* WHAT TO WORK ON *
Retype each of the following items word for word, keeping every line as it appears.

* ENTRIES SHOWN *

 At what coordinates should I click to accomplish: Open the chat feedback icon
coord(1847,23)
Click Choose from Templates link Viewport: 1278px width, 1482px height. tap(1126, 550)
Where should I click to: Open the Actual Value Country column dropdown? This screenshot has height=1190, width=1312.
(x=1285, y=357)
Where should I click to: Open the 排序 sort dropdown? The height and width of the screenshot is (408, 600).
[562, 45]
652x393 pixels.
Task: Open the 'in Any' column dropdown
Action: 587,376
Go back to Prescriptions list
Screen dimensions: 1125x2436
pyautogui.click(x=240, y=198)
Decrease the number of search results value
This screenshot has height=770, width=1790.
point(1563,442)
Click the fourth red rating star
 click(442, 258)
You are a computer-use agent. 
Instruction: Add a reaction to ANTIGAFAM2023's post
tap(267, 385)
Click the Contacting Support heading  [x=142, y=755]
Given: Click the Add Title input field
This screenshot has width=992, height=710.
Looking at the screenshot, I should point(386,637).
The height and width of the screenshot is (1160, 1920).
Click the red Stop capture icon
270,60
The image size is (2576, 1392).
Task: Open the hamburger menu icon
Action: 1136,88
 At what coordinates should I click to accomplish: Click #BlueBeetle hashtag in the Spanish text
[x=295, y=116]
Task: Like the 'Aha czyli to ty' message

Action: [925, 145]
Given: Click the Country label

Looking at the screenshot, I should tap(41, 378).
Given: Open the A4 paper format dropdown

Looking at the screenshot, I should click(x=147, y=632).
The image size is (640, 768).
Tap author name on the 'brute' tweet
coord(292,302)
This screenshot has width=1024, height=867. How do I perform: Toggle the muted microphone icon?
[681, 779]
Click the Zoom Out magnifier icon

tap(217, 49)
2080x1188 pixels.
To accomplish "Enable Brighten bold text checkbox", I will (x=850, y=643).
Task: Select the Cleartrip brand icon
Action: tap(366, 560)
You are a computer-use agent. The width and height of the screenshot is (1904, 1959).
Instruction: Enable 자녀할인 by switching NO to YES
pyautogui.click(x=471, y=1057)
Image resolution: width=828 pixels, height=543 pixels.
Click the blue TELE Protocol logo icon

* WRITTEN ANSWER *
 At what coordinates should I click to accomplish: Open the chat feedback icon
coord(1847,23)
Click Choose from Templates link Viewport: 1278px width, 1482px height. tap(1126, 550)
Where should I click to: Open the Actual Value Country column dropdown? This screenshot has height=1190, width=1312.
(x=1285, y=357)
Where should I click to: Open the 排序 sort dropdown? The height and width of the screenshot is (408, 600).
[562, 45]
652x393 pixels.
Task: Open the 'in Any' column dropdown
Action: 587,376
Go back to Prescriptions list
Screen dimensions: 1125x2436
pyautogui.click(x=240, y=198)
Decrease the number of search results value
This screenshot has height=770, width=1790.
point(1563,442)
Click the fourth red rating star
 click(442, 258)
You are a computer-use agent. 
Instruction: Add a reaction to ANTIGAFAM2023's post
tap(267, 385)
Click the Contacting Support heading  [x=142, y=755]
Given: Click the Add Title input field
This screenshot has width=992, height=710.
Looking at the screenshot, I should point(386,637).
The height and width of the screenshot is (1160, 1920).
Click the red Stop capture icon
270,60
The image size is (2576, 1392).
Task: Open the hamburger menu icon
Action: 1136,88
 At what coordinates should I click to accomplish: Click #BlueBeetle hashtag in the Spanish text
[x=295, y=116]
Task: Like the 'Aha czyli to ty' message

Action: [925, 145]
Given: Click the Country label

Looking at the screenshot, I should tap(41, 378).
Given: Open the A4 paper format dropdown

Looking at the screenshot, I should click(x=147, y=632).
The image size is (640, 768).
Tap author name on the 'brute' tweet
coord(292,302)
This screenshot has width=1024, height=867. How do I perform: Toggle the muted microphone icon?
[681, 779]
Click the Zoom Out magnifier icon

tap(217, 49)
2080x1188 pixels.
To accomplish "Enable Brighten bold text checkbox", I will (x=850, y=643).
Task: Select the Cleartrip brand icon
Action: tap(366, 560)
You are a computer-use agent. The width and height of the screenshot is (1904, 1959).
Instruction: Enable 자녀할인 by switching NO to YES
pyautogui.click(x=471, y=1057)
Image resolution: width=828 pixels, height=543 pixels.
Click the blue TELE Protocol logo icon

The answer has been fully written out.